The Insight global solutions and services group saw third quarter sales grow 9%, with most of the increase generated by the acquired PCM business.
For the three months ending 30 September, net sales were $1.9bn (€1.7bn), with gross profit jumping 18% to $276m. Net sales across EMEA were up 9% to $356m.
The PCM acquisition was completed at the end of August, so it contributed to one month of the quarter. Insight CEO Ken Lamneck (pictured) said: “We are working diligently to integrate their [PCM's] business into ours to ensure we optimise execution in the market opportunity of the combined business, and deliver our commitment to realise $70m in run-rate cost synergies by the end of 2021."

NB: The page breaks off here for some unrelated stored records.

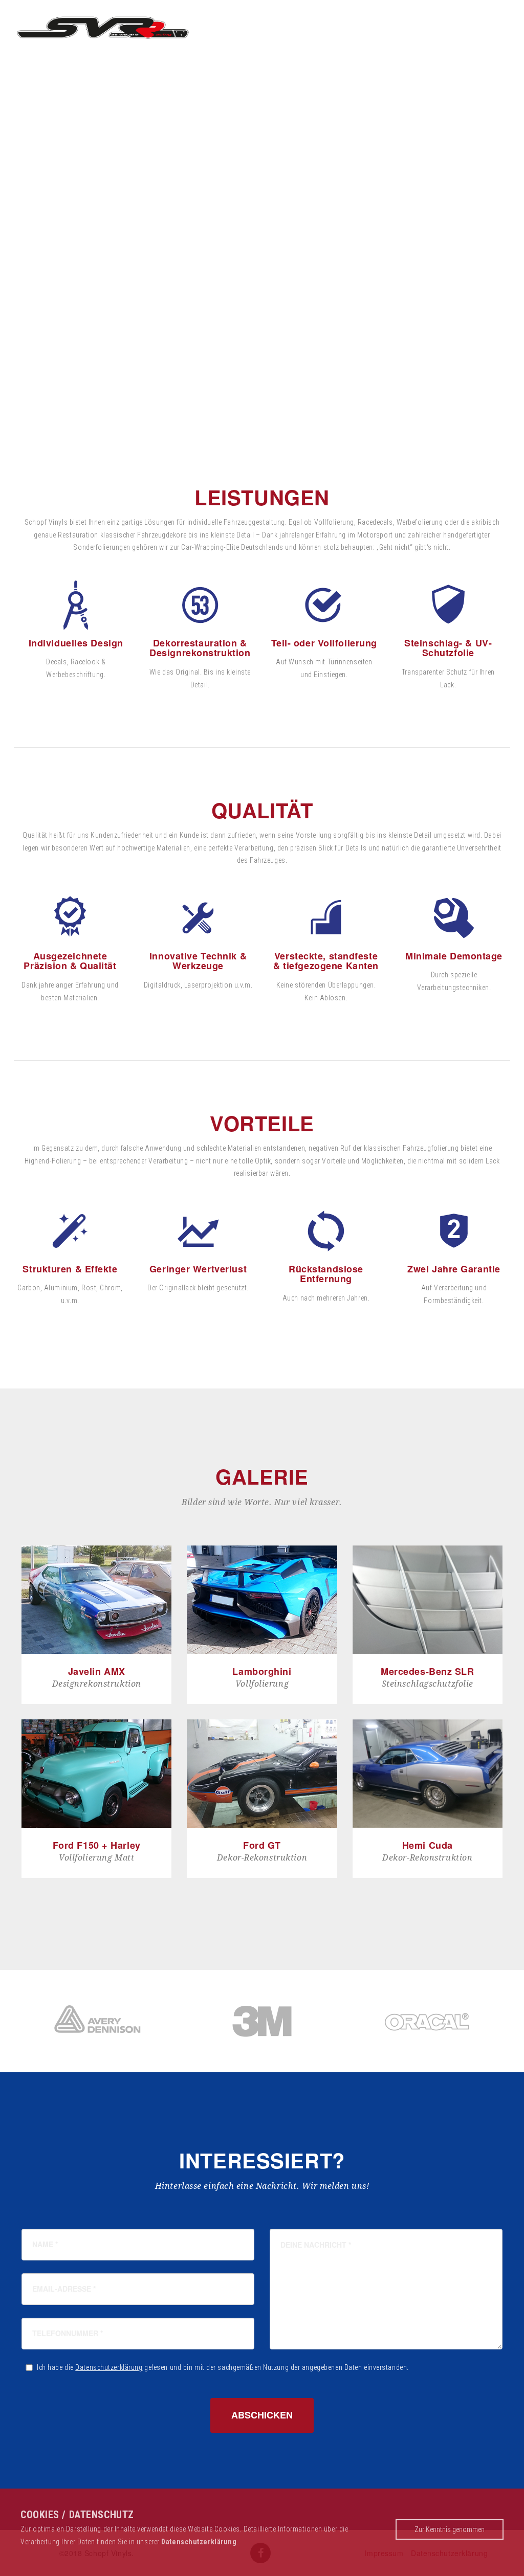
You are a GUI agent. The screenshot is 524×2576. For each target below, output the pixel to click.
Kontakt (482, 25)
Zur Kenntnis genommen (449, 2529)
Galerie (426, 25)
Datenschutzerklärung (108, 2367)
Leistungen (363, 25)
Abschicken (262, 2415)
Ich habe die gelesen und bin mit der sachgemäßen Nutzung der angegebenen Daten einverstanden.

He added: "To date, we have completed the organisational review of the combined senior leadership team, completed our planning efforts around brand and finalised our timeline for e-commerce and core systems integration.
"We expect to substantially complete the systems integration work by mid-2020. We are also on track to deliver more than half of the expected cost synergies by the end of 2020."
Insight also intends selling four of PCM's five US offices over the next year, saying they are "significantly underutilised". They will be replaced with other facilities.
For its full year 2019 guidance, the group said sales are expected to grow between 9% and 11%, including PCM. Capital expenditure is expected to reach $70m to $75m, which includes the $48m purchase of a new corporate HQ in the US.